Like all the best family dogs, he became interwoven into our lives. I have few memories of feeding or walking him, doubtless because we made the kids do most of it so they could learn timeless lessons like this one: Making your dog wait too long to poop is a dick move. Plus it gets poop on the floor.
Here’s what I wrote on Facebook when Tucker left us a dozen years later:
We very pragmatically decided not to re-dog at that point. My daughter was launched. My son was headed to high school. The Woman Who Lets Me Live With her and I were in mid-career. Nobody would be home from 7 a.m. until God-knows-when. We opted for cats instead.
In retrospect, it was a mistake. No, not the cats. To my surprise, I developed a deep affection for the cats. But the next few years of my life turned out not to be purpose-driven and productive but self-indulgent and nihilistic. A good dog just wouldn’t have put up with that.
Which gets us to Milo, the excellent dog accessorizing Grandad’s MGB in the lead picture. Milo’s origin story is a post for another day, but suffice it to say that he’s a worthy successor to both Susie and Tucker.
When the lockdown came down a year and some ago, it made many of us consider whom we really missed. I was struck by how moved I was by the Zooms with my cousins, who are spread down the West Coast from Seattle to the Bay Area. So after we all got vaxxed, I loaded Milo, some kibble, and assorted booze for my cousins into the other convertible3 and headed south to see my blood.
The visits with those cousins, with their subtly or not-so-subtly changed lives, their strangely 18-months-older kids, brewed in my head on the long drive home under the vaulted skies of remote northeastern California and southern Oregon.
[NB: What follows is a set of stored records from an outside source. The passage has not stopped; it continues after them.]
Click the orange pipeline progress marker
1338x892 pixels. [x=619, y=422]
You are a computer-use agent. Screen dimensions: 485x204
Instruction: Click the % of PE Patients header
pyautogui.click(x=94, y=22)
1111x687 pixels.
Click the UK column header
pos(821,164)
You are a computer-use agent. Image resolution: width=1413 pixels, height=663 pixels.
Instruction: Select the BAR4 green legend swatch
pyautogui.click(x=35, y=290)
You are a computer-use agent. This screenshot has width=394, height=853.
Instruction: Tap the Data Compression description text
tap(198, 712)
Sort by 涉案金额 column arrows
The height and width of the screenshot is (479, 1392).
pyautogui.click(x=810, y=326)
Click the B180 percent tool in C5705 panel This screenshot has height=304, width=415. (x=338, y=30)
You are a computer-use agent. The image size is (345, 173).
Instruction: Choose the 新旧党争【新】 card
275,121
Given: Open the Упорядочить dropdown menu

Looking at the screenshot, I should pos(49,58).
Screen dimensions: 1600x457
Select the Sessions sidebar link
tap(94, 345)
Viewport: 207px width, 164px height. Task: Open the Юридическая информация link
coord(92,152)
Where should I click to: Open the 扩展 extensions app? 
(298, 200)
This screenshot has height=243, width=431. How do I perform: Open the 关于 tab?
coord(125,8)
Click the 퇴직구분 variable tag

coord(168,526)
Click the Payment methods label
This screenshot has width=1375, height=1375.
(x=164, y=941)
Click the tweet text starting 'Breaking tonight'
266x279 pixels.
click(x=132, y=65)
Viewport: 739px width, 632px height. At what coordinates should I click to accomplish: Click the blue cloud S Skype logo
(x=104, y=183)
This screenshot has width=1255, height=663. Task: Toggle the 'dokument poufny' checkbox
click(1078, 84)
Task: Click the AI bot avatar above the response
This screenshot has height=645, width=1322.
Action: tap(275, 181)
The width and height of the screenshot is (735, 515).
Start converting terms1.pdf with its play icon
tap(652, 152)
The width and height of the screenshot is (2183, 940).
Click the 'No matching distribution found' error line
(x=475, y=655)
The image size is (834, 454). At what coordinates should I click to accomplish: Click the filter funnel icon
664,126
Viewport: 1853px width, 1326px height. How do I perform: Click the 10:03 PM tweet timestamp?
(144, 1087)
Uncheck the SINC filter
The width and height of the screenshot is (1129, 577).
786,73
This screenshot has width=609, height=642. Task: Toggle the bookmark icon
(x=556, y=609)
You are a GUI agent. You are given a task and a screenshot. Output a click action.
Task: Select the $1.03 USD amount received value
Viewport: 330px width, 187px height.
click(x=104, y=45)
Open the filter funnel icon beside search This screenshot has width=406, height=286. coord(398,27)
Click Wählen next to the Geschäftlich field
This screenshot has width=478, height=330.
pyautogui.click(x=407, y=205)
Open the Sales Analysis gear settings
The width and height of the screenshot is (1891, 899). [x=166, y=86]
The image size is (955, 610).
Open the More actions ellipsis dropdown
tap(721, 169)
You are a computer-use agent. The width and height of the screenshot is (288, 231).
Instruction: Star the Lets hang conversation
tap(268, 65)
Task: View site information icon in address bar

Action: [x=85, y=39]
While Milo snoozed in the back seat, worn out from charming everyone and endless wrestling with a friendly vizsla, I thought about dogs and people long dead, about the visceral appeal of fast cars, and as the late Dan Jenkins used to say, about life its ownself.
Ragtop Dog is the result. I hope you enjoy it.
In the meantime, tell your friends.
Decades later, I was mortified to discover that my aunt doesn’t care for dogs, although it did give me an amusing anecdote for one of her round-number birthday celebrations.
To confuse things further, the Woman Who Lets Me Live With Her, like my aunt, is also named Susan. And credit for coining the WWLMLWH goes to Mike Doogan, who was both a rabble-rousing columnist for the Anchorage Daily News and a member of the Alaska Legislature.
Sadly, the MGB is so breakdown-prone, and the English-car nerds who can fix it so few and far between, that I don’t really take it off the island where I live. The story of how we also came to own a 2018 Mustang ragtop is a post for another day.